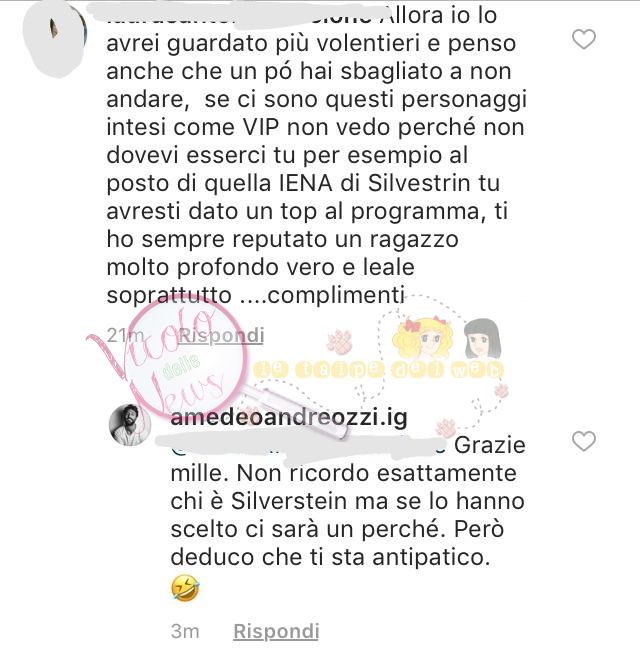Open the amedeoandreozzi.ig username profile
640x666 pixels.
pyautogui.click(x=289, y=418)
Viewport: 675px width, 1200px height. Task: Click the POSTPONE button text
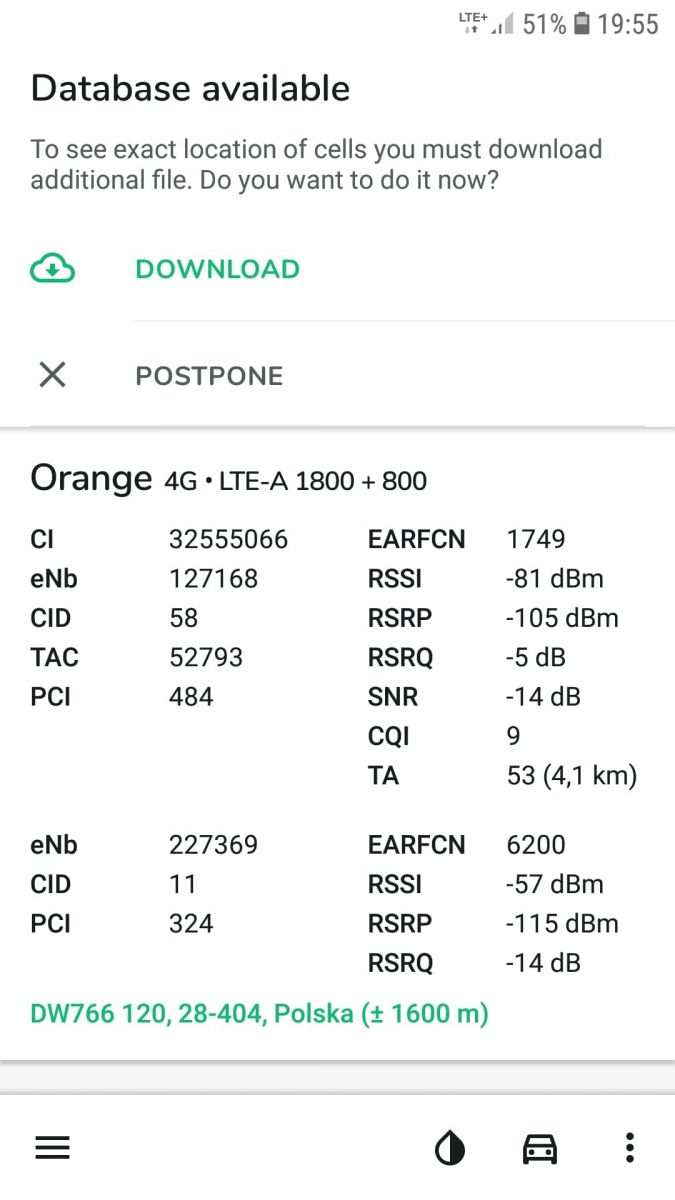coord(210,376)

.....

**REQUIRED WORK:** From the line holding "Viewport: 675px width, 1200px" through the last line of the material above, each line should be written out exactly, both included; omit the pictures.

**TASK RESULT:**
Viewport: 675px width, 1200px height. Task: Click the POSTPONE button text
coord(210,376)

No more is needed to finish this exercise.